» **AUFGABEN**
1. Fassen Sie den Absatz des Ausgangstexts, der mit „Der Schweizer Georg Gerster“ beginnt, als Stichpunktliste zusammen, ohne seine wesentlichen Fakten auszulassen.
2. Schreiben Sie die Passage des Ausgangstexts von „Der Schweizer Georg“ bis „Planeten zu wecken.“ wortgetreu ab.

» **AUSGANGSTEXT**
<<<<

Wovon wir leben

Georg Gerster gehört weltweit zu den bedeutendsten Vertretern der Flugfotografie. 50 Jahre nach seinem ersten Fotoflug, zu dem er 1963 im Sudan startete, widmet ihm die Fotostiftung Schweiz in Winterthur eine monografische Ausstellung. Unter dem Titel "Wovon wir leben – Flugbilder von Georg Gerster" geht es dabei um das Thema Welternährung, ein Schwerpunkt in seinem Schaffen. Neben einigen Ikonen präsentiert die Schau auch viele unbekannte Werke.

Fliegen und fotografieren: Schon im 19. Jahrhundert hat die Verbindung dieser technischen Errungenschaften eine eigene Kategorie von Bildern hervorgebracht und eine ganz neue Wahrnehmung der Welt eröffnet. Flugbilder vermitteln nicht nur atemberaubende ästhetische Erlebnisse, sie erlauben es auch, geografische, biologische, ökologische, wirtschaftliche oder politische Zusammenhänge zu entdecken, die dem menschlichen Auge am Boden verborgen bleiben. Kaum eine fotografische Perspektive ruft so viel Staunen hervor wie die Sicht von oben.

Der Schweizer Georg Gerster (geb. 1928 in Winterthur) hat in einem halben Jahrhundert Flugfotografie die herkömmliche Luftaufnahme zum Flugbild veredelt. Dabei erlangte der promovierte Germanist nicht nur technische Meisterschaft. Bei Gerster verbindet sich die Faszination für abstrakte Formen und berauschende Farben mit dem Drang nach Erkenntnis. Der dem Flugbild eigene Verfremdungseffekt ist ihm nicht Selbstzweck. Vielmehr nutzt er ihn, um beim Betrachter Respekt für die Schönheit und Einzigartigkeit unseres Planeten zu wecken.

>>>>

» **VORGEGEBENE DATEN**
<<<<

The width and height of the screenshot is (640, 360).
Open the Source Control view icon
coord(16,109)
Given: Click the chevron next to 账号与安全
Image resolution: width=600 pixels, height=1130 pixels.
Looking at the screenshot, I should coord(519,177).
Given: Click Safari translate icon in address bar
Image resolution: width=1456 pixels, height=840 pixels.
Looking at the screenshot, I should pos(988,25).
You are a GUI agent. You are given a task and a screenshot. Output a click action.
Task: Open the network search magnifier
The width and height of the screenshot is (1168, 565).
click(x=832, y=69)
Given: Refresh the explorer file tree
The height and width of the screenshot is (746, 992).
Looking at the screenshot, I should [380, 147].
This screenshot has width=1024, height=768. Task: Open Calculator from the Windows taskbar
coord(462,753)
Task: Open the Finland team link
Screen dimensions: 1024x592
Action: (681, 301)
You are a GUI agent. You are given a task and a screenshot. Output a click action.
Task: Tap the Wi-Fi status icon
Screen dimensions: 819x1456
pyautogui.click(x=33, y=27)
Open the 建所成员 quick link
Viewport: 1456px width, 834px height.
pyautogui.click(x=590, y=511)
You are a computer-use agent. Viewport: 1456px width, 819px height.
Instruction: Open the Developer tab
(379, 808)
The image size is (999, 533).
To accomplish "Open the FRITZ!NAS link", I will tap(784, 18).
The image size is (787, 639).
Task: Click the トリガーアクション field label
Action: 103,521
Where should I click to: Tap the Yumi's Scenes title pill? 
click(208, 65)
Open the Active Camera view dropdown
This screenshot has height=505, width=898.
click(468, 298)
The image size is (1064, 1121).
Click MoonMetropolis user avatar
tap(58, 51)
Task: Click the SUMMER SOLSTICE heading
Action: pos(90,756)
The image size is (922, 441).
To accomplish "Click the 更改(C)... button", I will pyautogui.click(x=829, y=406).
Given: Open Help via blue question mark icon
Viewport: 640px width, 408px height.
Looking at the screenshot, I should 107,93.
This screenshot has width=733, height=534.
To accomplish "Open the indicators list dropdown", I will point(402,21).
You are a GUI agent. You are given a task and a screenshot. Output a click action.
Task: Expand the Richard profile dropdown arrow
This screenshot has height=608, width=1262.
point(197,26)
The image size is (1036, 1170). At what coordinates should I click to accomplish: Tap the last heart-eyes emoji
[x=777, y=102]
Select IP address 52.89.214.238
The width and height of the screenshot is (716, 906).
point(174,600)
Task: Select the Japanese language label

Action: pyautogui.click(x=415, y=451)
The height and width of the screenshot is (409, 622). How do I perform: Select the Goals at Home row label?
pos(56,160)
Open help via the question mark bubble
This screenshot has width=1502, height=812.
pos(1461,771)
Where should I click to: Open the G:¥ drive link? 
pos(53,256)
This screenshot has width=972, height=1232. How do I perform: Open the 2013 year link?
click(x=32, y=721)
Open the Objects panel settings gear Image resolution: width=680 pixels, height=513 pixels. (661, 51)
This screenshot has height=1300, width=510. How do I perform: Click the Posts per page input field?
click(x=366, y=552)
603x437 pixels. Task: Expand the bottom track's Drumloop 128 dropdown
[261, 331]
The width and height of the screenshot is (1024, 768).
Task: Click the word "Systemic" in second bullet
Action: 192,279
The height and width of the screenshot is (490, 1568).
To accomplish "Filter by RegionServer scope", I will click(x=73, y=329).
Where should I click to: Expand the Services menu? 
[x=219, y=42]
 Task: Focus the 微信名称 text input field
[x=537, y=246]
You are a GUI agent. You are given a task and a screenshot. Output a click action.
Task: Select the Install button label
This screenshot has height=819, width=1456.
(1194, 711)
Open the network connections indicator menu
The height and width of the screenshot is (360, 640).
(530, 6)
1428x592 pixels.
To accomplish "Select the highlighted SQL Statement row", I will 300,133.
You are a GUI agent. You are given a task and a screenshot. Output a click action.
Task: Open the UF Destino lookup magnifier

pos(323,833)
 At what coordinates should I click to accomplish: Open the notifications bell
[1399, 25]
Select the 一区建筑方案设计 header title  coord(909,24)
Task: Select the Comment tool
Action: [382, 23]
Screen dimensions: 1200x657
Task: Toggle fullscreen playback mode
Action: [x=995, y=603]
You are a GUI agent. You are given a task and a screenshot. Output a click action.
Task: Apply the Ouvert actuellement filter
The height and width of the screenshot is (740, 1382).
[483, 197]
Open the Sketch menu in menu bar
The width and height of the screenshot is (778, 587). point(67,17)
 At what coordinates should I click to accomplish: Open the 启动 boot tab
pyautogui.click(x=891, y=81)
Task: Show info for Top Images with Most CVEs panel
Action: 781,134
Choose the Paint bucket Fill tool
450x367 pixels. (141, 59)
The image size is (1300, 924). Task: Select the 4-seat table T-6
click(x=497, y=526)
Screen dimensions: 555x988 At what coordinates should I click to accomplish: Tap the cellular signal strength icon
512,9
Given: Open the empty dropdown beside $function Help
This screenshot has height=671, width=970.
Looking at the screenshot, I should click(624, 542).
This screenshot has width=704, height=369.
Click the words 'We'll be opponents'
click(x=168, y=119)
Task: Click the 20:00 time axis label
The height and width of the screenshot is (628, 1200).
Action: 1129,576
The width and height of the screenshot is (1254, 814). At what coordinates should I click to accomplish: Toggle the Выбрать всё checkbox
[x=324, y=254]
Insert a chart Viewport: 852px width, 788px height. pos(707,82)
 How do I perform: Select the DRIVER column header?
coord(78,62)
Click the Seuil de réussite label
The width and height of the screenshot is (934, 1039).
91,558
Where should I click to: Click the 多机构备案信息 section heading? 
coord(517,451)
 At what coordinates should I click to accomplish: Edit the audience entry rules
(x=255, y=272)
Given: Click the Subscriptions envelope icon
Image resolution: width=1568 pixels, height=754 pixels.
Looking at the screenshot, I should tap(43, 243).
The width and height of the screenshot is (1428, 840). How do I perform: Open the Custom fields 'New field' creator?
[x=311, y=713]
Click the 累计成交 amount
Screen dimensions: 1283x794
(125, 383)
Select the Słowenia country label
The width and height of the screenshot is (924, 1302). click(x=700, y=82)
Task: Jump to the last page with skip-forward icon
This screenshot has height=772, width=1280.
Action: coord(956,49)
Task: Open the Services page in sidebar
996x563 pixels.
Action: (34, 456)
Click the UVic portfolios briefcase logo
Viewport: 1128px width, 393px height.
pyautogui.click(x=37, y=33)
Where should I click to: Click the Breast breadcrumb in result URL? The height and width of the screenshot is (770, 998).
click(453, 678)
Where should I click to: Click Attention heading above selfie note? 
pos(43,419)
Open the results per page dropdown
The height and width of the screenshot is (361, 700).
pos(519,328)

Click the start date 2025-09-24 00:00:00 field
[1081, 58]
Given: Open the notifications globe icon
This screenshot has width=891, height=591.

>>>>

» **LÖSUNGEN**
1.
- Georg Gerster: Schweizer, geboren 1928 in Winterthur, promovierter Germanist
- Hat in einem halben Jahrhundert Flugfotografie die herkömmliche Luftaufnahme zum Flugbild veredelt
- Hat dabei technische Meisterschaft erlangt
- Verbindet die Faszination für abstrakte Formen und berauschende Farben mit dem Drang nach Erkenntnis
- Der Verfremdungseffekt des Flugbilds ist für ihn kein Selbstzweck: Er nutzt ihn, um beim Betrachter Respekt für die Schönheit und Einzigartigkeit unseres Planeten zu wecken.

2.
Der Schweizer Georg Gerster (geb. 1928 in Winterthur) hat in einem halben Jahrhundert Flugfotografie die herkömmliche Luftaufnahme zum Flugbild veredelt. Dabei erlangte der promovierte Germanist nicht nur technische Meisterschaft. Bei Gerster verbindet sich die Faszination für abstrakte Formen und berauschende Farben mit dem Drang nach Erkenntnis. Der dem Flugbild eigene Verfremdungseffekt ist ihm nicht Selbstzweck. Vielmehr nutzt er ihn, um beim Betrachter Respekt für die Schönheit und Einzigartigkeit unseres Planeten zu wecken.